— Ты сказала, что Гэллоу был с твоими родителями, когда они погибли. Ты думаешь…
— Я никогда ни кем об этом раньше не говорила. Не знаю, почему я рассказала об этом тебе, но я встретила в тебе сострадание. И ты… то есть я хотела сказать…
— Я тебе обязан.
— Ох, нет! Да ничего подобного. Просто… мне нравится твое лицо… и то, как ты слушаешь.
Бретт поднял глаза, и их взгляды скрестились.
— Неужели тебе некому помочь? — спросил он. — Ты сказала, что Карин Алэ… ведь ее все знают. Разве она не может…
— Я никогда не скажу такого Алэ!
Бретт несколько мгновений разглядывал Скади. На лице ее он видел потрясение и страх. Он и раньше слыхал островитянские толки о необузданности морян. Если этим историям можно верить, насилие для морян не в диковинку. Но то, на что намекала Скади…
— Ты подозреваешь, не имеет ли Гэллоу что-то общее со смертью твоих родителей? — спросил он.
Скади молча кивнула.
— Но что навело тебя на подозрения?
— Он попросил меня подписать много бумаг, а я притворилась дурочкой и спросила совета Карин. И я не думаю, что он принес мне те самые бумаги, которые показывал ей. А она пока не сказала, что мне делать.
— А он… — Бретт прокашлялся. — Я имел в виду… ведь ты… в смысле, моряне иногда очень рано женятся.
— Ничего такого не было. Разве что он часто говорил, чтобы я поторапливалась расти.
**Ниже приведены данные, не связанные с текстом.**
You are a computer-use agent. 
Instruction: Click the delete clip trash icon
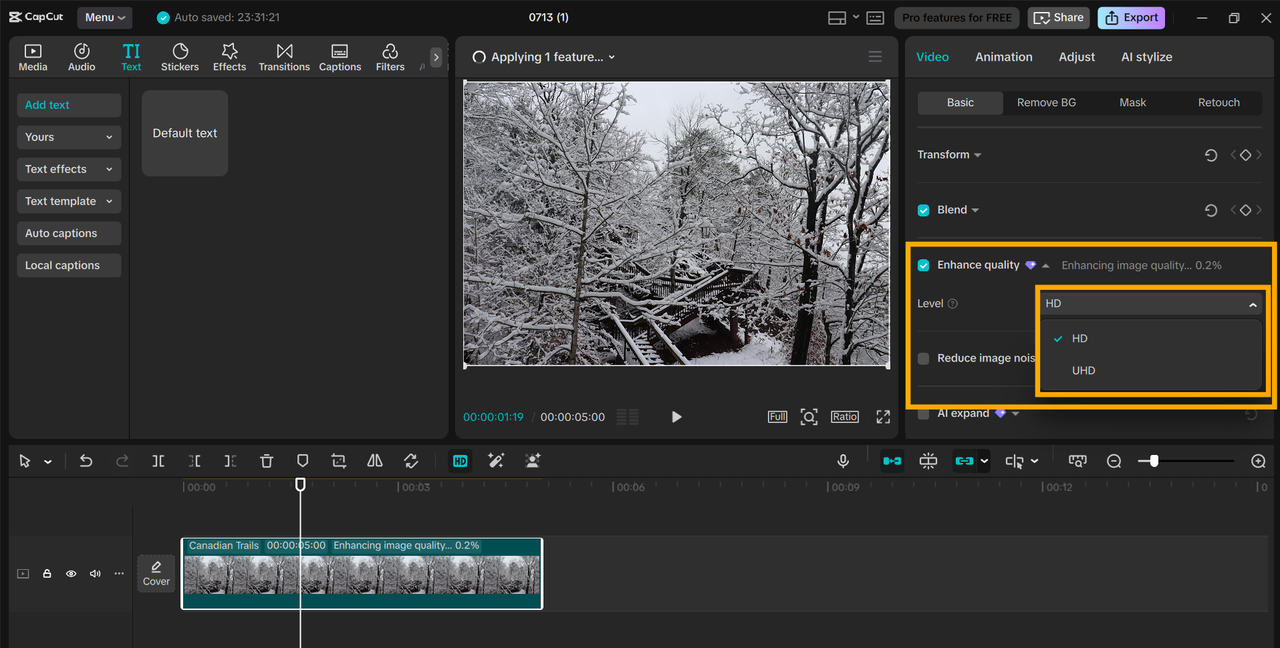point(266,461)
Это просто шутка. Он говорит, что устал меня дожидаться.
— А тебе сколько лет?
— Шестнадцать будет через месяц. А тебе?
— А мне через пять месяцев будет семнадцать.
Скади взглянула на его иссеченные сетями руки.
— По твоим рукам видно, что для островитянина ты много трудишься. — Она мгновенно прикрыла рот ладонью. Глаза ее расширились.
Бретт слыхивал морянские шуточки насчет островитян, которые нежатся на солнышке, покуда моряне строят подводные миры. Он нахмурился.
— Какое же я трепло, — охнула Скади. — Наконец-то нашла того, кто может стать моим другом — и оскорбила его.
— Островитяне — не лентяи, — отрезал Бретт.
Скади порывисто потянулась к нему и взяла его правую руку в свои.
— Да мне довольно было посмотреть на тебя, и я сразу поняла, что все эти россказни — вранье.
Бретт выдернул руку. Ему все равно было обидно. Скади может наговорить всяких нежностей, чтобы сгладить неловкость, но правда все равно вышла на поверхность.
«Для островитянина я много тружусь!»
Скади встала и принялась убирать тарелки с остатками еды. Объедки последовали в пневматический мусоросборник в кухонной стене и исчезли с щелчками и шипением.
Бретт уставился на мусоросборник. Наверняка его обслуживают островитяне, надежно укрытые от посторонних глаз.
— Центральная кухня, да и все это жилье, — протянул он. — Это морянам все достается легко.
— Скади повернулась к нему.
— Это островитяне так говорят? — серьезно спросила она.
Бретт почувствовал, что краснеет.
— Мне не нравятся лживые шутки, — сказала она. — Полагаю, тебе тоже.
Бретт сглотнул внезапный комок в горле. Скади такая прямодушная! Островитяне ведут себя совсем не так… но ему такое поведение нравится.
— Квитс никогда так не шутит, — выдавил он. — И я тоже.
— Этот Квитс, он что, твой отец?
Бретт внезапно подумал об отце с матерью — об их мотыльковой жизни в промежутках между напряженным малеванием новых картин. Подумал об их центровой квартире, о многих вещах, которыми они обладали и которые ценили — мебель, картины, даже кое-что морянского производства. А Квитс обладал только тем, что мог разместить в лодке. Он владел только нужным — этакая избирательность во имя выживания.
— Ты стыдишься своего отца? — спросила Скади.
— Квитс мне не отец. Он рыбак, которому принадлежит мой контракт — Квитс Твисп.
— Ах, да. У тебя ведь нет ничего своего, верно, Бретт? Я видела, как ты осматривал мою квартиру, и… — Скади пожала плечами.